As the middle-grade novel "Time and the Tapestry" opens, 13-year-old Jen and her 10-year-old brother Ed are in the living room fretting that the family may lose its house and one priceless artifact: an unfinished Tapestry (they always think of it in capital letters) by the renowned William Morris. Their grandmother is reading aloud a cryptic poem, itself "woven like a tapestry," composed of lines from Morris' poetry that Jen and Ed have heard many times.

But this time, as the grandmother recites the verse, Jen accidentally knocks over the bird cage, freeing their pet blackbird, Mead, who flies nearer and nearer the Tapestry. As the children lunge for him, they suddenly find themselves behind the Tapestry, floating above a bucolic Victorian landscape. In fact, they're flying on Mead's back, for he has somehow grown to the size of a motorcycle — and learned to talk in the bargain.

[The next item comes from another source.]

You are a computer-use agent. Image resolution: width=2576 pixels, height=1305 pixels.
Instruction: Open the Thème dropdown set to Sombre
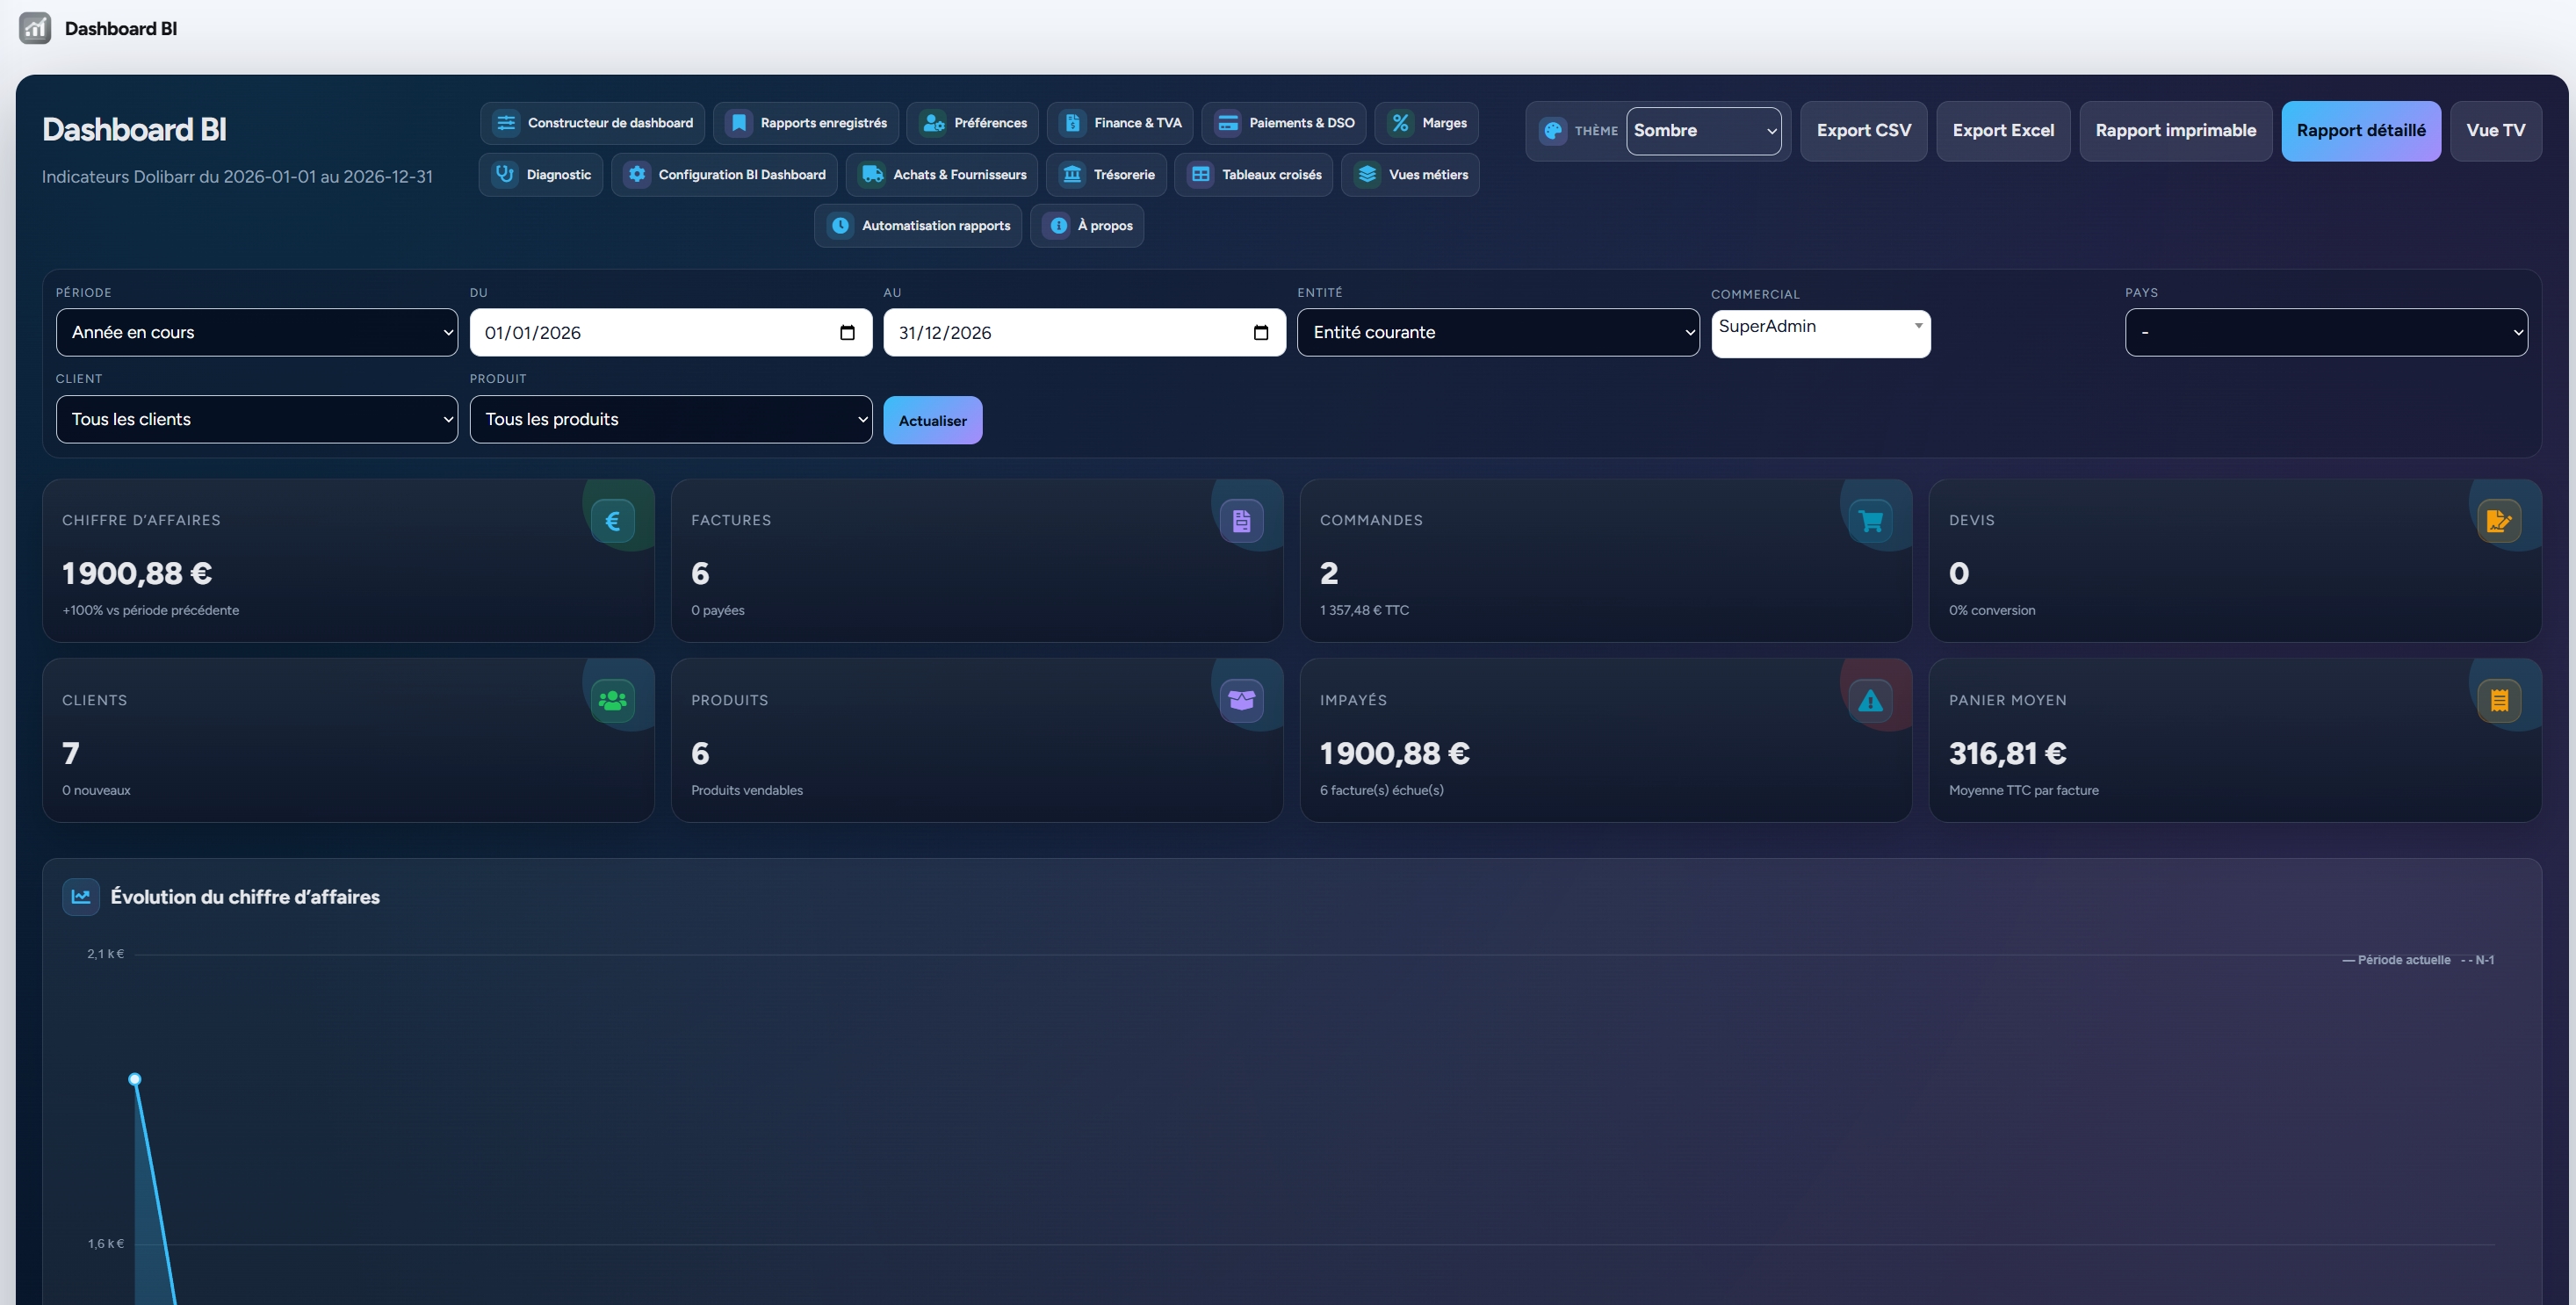1703,131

And so the adventure begins. John Plotz, "who's spent many years studying, teaching and dreaming about William Morris," instructs us about this great reformer-cum-idealist-cum- craftsman, but the lessons emerge organically to advance, rather than pause, the puzzle plot. This magical novel has a quest, time travel, a talking blackbird, a dragon, lovely illustrations in the spirit of the Pre-Raphaelites and three highly engaging main characters (the blackbird being one of them). What more could you want?